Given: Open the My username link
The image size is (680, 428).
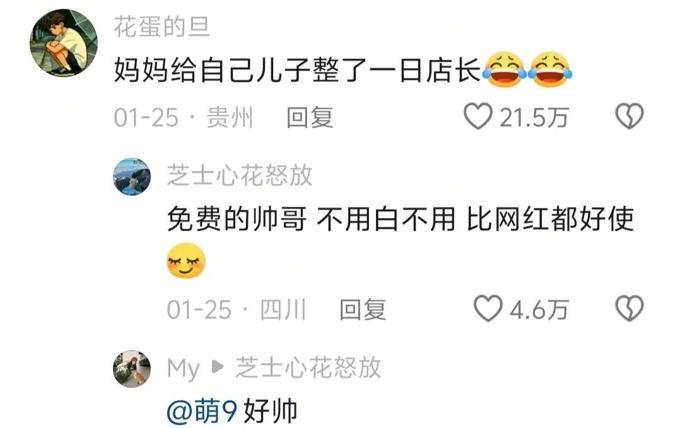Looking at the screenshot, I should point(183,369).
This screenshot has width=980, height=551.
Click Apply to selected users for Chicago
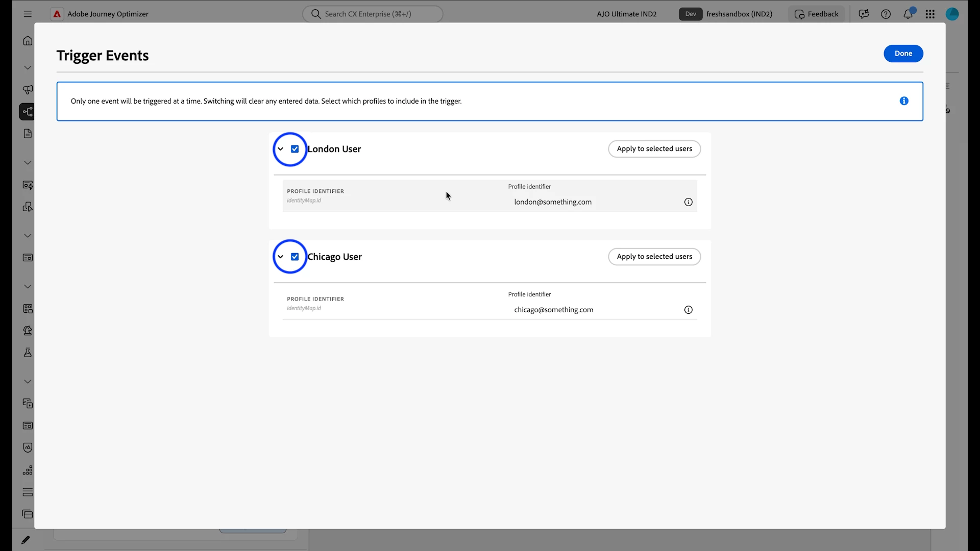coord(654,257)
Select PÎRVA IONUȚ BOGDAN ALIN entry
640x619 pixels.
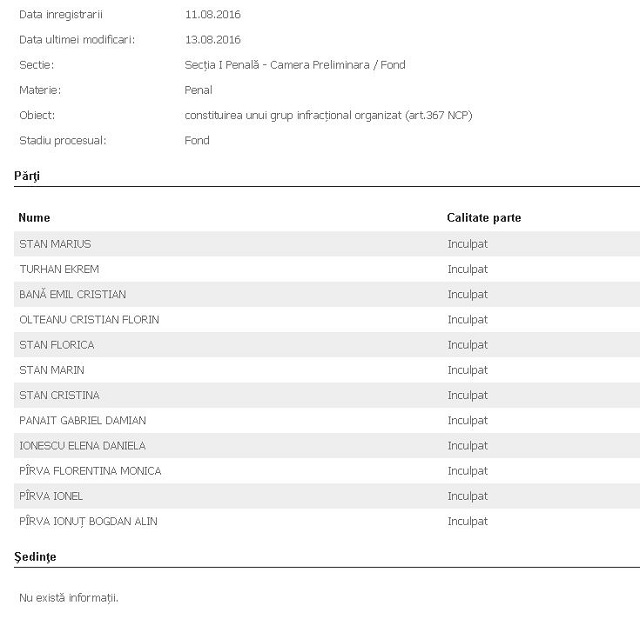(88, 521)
▬▬▬▬▬▬
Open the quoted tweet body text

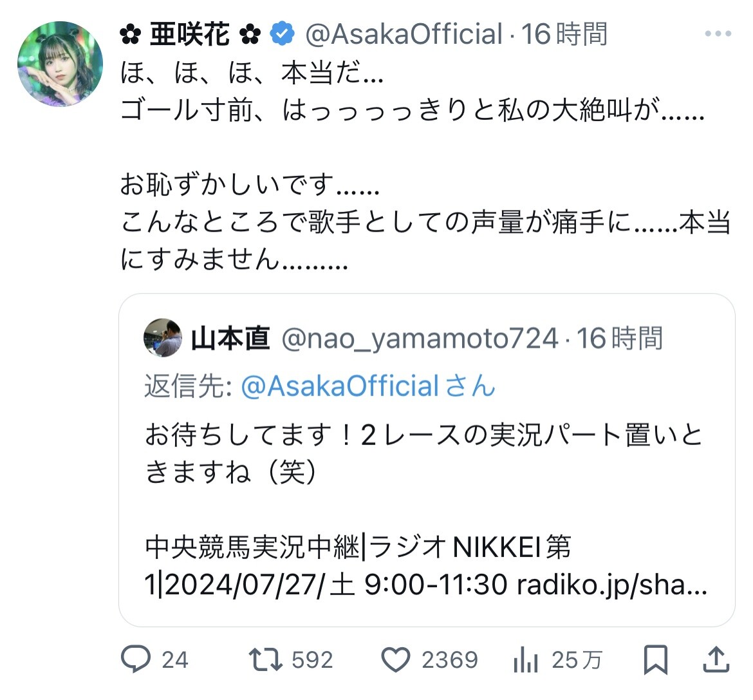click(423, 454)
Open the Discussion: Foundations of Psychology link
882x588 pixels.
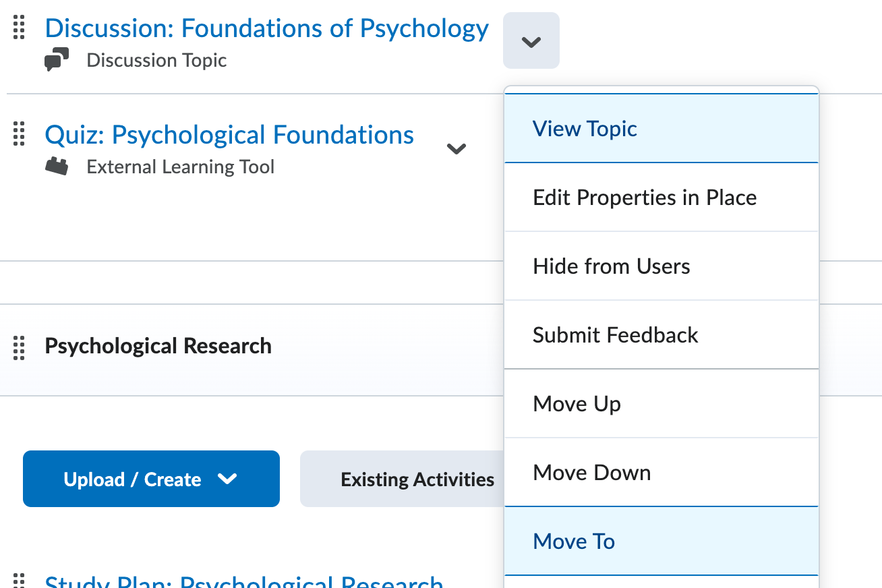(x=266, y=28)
▬▬▬▬▬▬
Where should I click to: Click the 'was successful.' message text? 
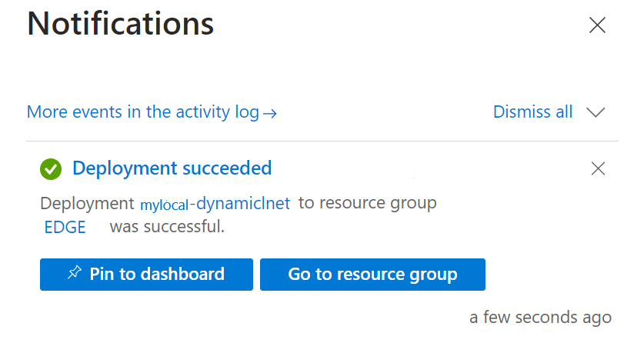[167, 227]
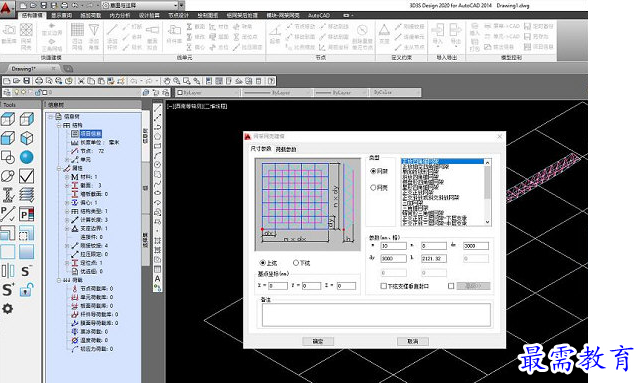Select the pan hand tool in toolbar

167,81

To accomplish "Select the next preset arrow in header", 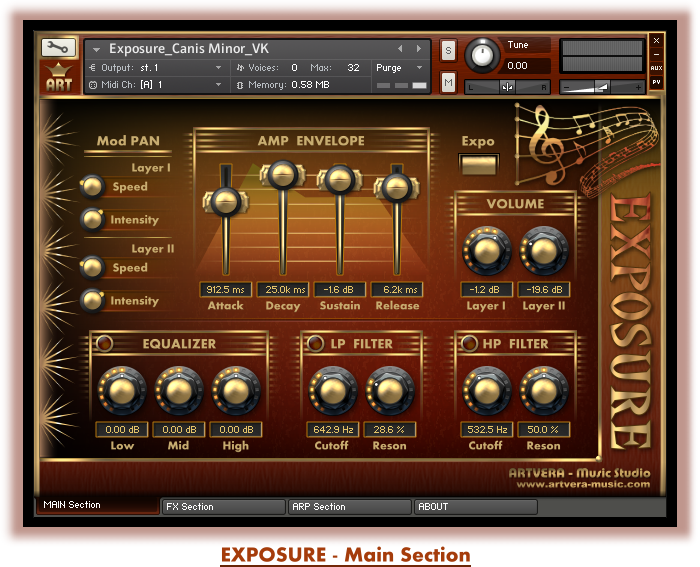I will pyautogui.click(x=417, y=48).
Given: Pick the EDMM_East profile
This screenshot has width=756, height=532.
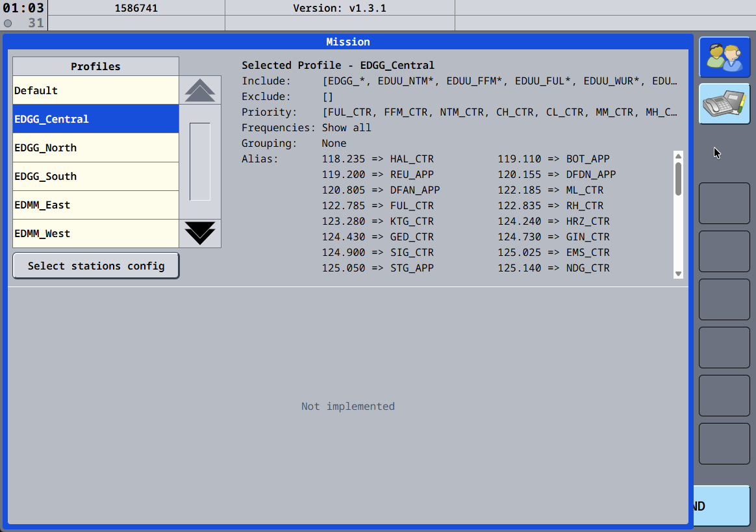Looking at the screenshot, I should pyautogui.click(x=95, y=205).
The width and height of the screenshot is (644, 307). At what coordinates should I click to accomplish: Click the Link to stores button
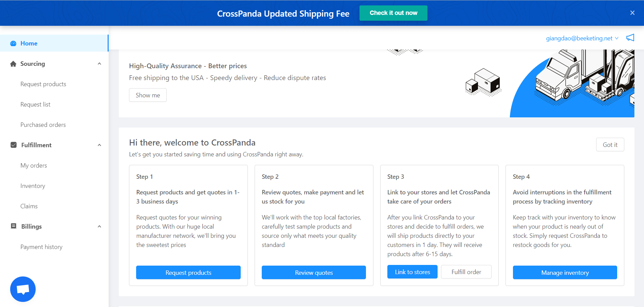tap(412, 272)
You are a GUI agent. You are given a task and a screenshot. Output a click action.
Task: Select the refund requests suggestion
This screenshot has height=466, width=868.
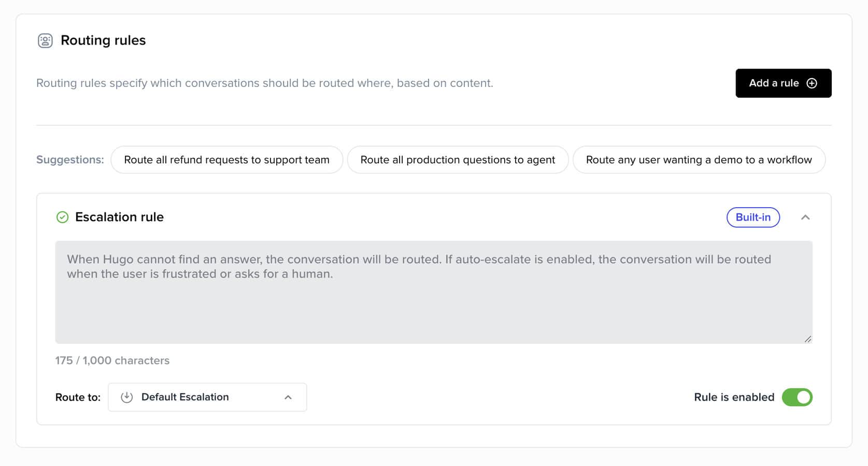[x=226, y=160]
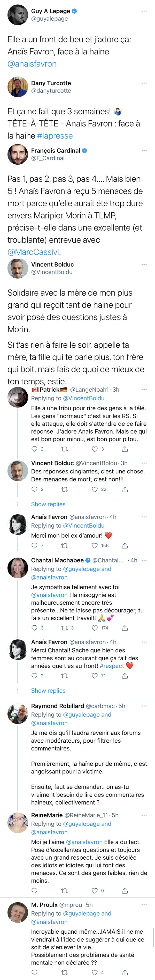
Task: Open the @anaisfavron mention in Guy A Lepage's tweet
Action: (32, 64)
▬▬▬▬▬▬
| What you should do |
Nothing but the lines above, starting at the line that contains "The width and" and ending at the line that contains "Task: Select the refund requests suggestion", should be given again, exactly and without the pictures.

| Problem solution |
The width and height of the screenshot is (644, 307). At what coordinates should I click to accomplish: Click the Link to stores button
tap(412, 272)
You are a GUI agent. You are given a task and a screenshot. Output a click action.
Task: Select the refund requests suggestion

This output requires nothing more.